Problem to solve: In the text passage below about a dog's fear of storms, rewrite the paragraph beginning "I have asked several friends" more briefly while keeping its main facts.

Text passage:
If sleep was ever to return, the only real option was to put the dog in the kennel. But at such critical times thunder was booming, lightning flashing and it was always raining like the inside of a car wash. Usually gale force winds were howling like Banshees as well. Pelting rain could immediately soak a person to the bone.
The kennel was 100 yards away and I had to drag the dog this entire distance. No siree, she wasn’t willingly going into that melee. She would rather dive into the closet to burrow under our shoes, still panting noisily and shaking the entire house.
Of course, my summer sleep attire (skivvies or less) never lent itself to foul weather dog-walking. But I would man-up and take her out, particularly since Mrs. Doc repeatedly asked about the dog’s welfare and the condition of our wall-to-wall carpeting from her side of the bed. Next morning the dog would act like nothing happened. I would act like a zombie.
I have asked several friends and a couple of veterinarians about the cause and management of this problem. No one had definitive answers, but there were a lot of opinions. Many thought the problem increased with age, and that has been my experience too. The older the dog, the earlier and more intensely aberrant the behavior when violent weather loomed.
Some suggested triggers included electricity or ozone in the air, brilliant flashing light and/or loud noise. But for my animals, bizarre activity started when storms were nowhere close, thunder was inaudible to the human ear and no lightning was visible.
More recently, near real-time weather radar is available on the Internet, so approaching storms can be tracked visually. My most recently afflicted Lab was as good as Nexrad in predicting the storm track. Perhaps, as Butch Chambers suggests, dogs sense the drop in barometric pressure that almost always precedes a violent storm, and this jump-starts their peculiar response pattern. Then, when the storm hits, the noise and light show play an accelerant role. It’s an idea anyway.
My dogs have all been electric collar conditioned and each was quite familiar with loud gunshots from training, hunting and dog trials. Those things never elicited the kind of terror an impending storm generated.

Data extract:
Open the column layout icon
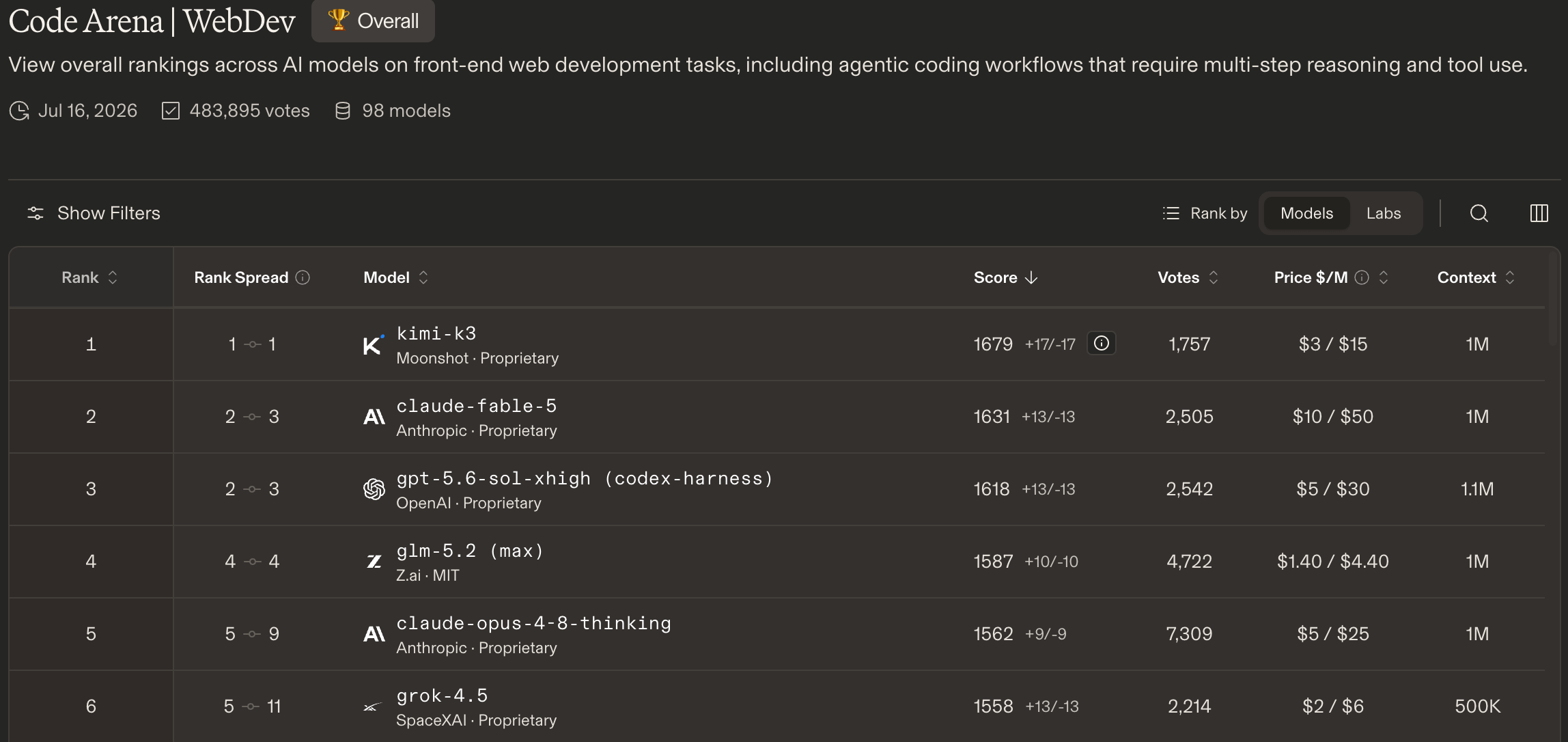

Finished exercise: Friends and a couple of veterinarians I asked about the cause and management of this problem offered many opinions but no definitive answers. Many thought it increased with age, which matches my experience: the older the dog, the earlier and more intense the aberrant behavior when violent weather loomed.